4. Discussion and Conclusion

This study has quantified BP measurement errors from the traditional manual auscultatory method of listening for Korotkoff sounds and from the visual auscultation method by visualizing the Korotkoff sound waveform by observers without receiving professional medical training. It has been widely accepted that there are uncertainties for SBP and DBP determinations using manual auscultatory method, and there are differences in BP measurements between operators [23, 24]. Although there were significant systematic measurement errors of no more than 2 mmHg for both SBP and DBP, since all the measurements were performed by observers without receiving professional training who was only provided with very simple instructions on BP determination, the outcome of measurement accuracy should be considered to be satisfactory. With some added criteria on the BP determination rules and more specific instructions, increased measurement accuracy could be expected. Furthermore, each individual observer in this study achieved the required BP measurement accuracy according to the current international standards for BP device validation with the mean difference of no more than 5 mmHg and SD of difference no more than 8 mmHg in comparison with the manual auscultatory measurement by trained clinical observers, indicating that the general public has the potential ability and competence to perform clinical BP measurements using both methods with reasonable accuracy.

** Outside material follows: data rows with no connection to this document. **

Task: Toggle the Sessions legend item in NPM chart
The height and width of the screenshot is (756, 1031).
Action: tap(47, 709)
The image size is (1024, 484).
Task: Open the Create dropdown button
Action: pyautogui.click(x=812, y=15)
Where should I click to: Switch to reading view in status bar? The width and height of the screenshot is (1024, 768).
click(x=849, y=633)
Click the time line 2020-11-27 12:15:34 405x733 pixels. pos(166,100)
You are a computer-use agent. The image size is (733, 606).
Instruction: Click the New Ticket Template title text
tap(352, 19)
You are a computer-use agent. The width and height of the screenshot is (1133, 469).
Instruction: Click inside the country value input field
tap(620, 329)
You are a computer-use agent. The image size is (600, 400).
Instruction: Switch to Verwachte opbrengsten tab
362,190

The measurement errors are partially caused by the uncertainties of BP determination from the unclear Korotkoff sounds heard or from the unclear sound waveform visualized by the observer at systole and diastole [25]. Figure 7 illustrates the waveform examples for these uncertainties of BP determination from visual auscultation method. It can be seen that the actual audible Korotkoff sounds (from the reference BP readings) had very low amplitude, and the sound characteristic at systole and diastole may not be easily differentiated when compared with the non-Korotkoff sound beats. In future studies, with the application of advanced signal processing techniques, the originally recorded Korotkoff sounds could be converted into other visual representations, such as the spectrogram with the spectrum of frequencies of sound as they vary with time, which would help the actual Korotkoff sounds at systole and diastole to be more recognizable to the observers. In addition, with the combination of visual presentation of the sounds and the simultaneous replay of the audio sounds, better BP measurement accuracy could be expected.

More importantly, this study has shown that, with the visual auscultation method, within-observer measurement variability has been reduced significantly from 2.2 to 1.1 mmHg for SBP and from 1.9 to 0.9 mmHg for DBP in comparison with the manual auscultatory method of listing for the Korotkoff sounds. In particular, for these good quality Korotkoff sound waveforms, the same BP determination was always made from over 60% recordings with no measurement variability between repeats, indicating that the visual auscultation technique has very good measurement reliability. Furthermore, the visual auscultation method has effectively avoided some potential effects of subjective factors, such as reaction time, on BP determination, leading to smaller measurement variability.

In conclusion, the study has demonstrated that BP measurement using visual auscultation method could achieve an acceptable degree of accuracy by observers without receiving clinical training and achieve better measurement variability in comparison with traditional manual auscultatory method, providing scientific evidence that visual auscultation method could be implemented as a technique as self-measurement of BPs at nonclinical setting.

Conflicts of Interest

The authors declare that they have no conflicts of interest.